Tasks and exercises>
a) Return the passage of the kqueue/poll patch message below that opens with the words containing "[PATCH] BUG/MEDIUM: kqueue/poll: only" and closes with "like instead :).", reproducing it verbatim.
b) In the kqueue/poll patch message below, about how many lines of code does the sender say are being changed?

Selection>

·····

Welcome! Log In Create A New Profile

Advanced

[PATCH] BUG/MEDIUM: kqueue/poll: only use EV_SET when actually needing to add or remove event filters

Posted by PiBa-NL 
Hi Willy,

Sending a patch proposal after like 40 hours of looking through what
happens and what event we might be missing, im now changing +-40 lines
of code.. And actually not 'really' changing the events requested.. But
rather kinda bringing the old 'previous state' comparison back..

Lemme know if its okay like this, you would like the new variable to be
renamed, the if/then/else restructured or just don't like it at all ;).
In the last case please do give a hint about what you would like instead :).

·····

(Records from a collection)
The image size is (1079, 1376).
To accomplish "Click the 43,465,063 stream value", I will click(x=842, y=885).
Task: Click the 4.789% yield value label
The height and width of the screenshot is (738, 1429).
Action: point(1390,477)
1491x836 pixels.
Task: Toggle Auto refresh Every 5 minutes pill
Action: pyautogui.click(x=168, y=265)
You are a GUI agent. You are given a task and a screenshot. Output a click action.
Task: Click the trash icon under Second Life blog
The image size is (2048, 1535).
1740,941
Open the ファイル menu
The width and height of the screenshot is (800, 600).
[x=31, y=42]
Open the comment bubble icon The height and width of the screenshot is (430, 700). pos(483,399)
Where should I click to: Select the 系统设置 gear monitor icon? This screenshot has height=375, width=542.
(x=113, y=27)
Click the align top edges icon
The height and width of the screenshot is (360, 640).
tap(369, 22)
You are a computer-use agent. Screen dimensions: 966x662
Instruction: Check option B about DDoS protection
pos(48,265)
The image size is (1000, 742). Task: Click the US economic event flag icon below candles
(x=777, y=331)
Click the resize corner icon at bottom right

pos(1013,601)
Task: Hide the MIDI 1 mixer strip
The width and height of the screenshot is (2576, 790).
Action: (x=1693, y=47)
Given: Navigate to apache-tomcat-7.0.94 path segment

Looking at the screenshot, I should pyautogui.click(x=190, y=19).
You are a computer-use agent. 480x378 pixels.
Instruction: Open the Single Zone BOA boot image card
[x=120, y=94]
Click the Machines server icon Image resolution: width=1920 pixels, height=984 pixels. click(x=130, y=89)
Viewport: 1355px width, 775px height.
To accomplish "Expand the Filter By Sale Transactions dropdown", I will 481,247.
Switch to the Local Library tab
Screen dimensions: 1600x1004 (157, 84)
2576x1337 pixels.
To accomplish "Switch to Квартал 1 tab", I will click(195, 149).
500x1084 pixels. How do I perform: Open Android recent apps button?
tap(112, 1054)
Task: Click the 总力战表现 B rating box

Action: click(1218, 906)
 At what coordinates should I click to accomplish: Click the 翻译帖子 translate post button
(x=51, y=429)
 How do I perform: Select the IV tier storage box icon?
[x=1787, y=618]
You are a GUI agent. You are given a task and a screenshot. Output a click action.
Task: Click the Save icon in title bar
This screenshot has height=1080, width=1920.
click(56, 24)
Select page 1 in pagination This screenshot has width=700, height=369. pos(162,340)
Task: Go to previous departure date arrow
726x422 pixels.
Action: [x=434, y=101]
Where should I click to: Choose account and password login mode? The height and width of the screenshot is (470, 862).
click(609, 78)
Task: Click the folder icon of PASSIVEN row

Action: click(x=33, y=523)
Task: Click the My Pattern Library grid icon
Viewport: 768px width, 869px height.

·····

Responses>
a)
[PATCH] BUG/MEDIUM: kqueue/poll: only use EV_SET when actually needing to add or remove event filters

Posted by PiBa-NL 
Hi Willy,

Sending a patch proposal after like 40 hours of looking through what
happens and what event we might be missing, im now changing +-40 lines
of code.. And actually not 'really' changing the events requested.. But
rather kinda bringing the old 'previous state' comparison back..

Lemme know if its okay like this, you would like the new variable to be
renamed, the if/then/else restructured or just don't like it at all ;).
In the last case please do give a hint about what you would like instead :).

b) Roughly 40 lines of code.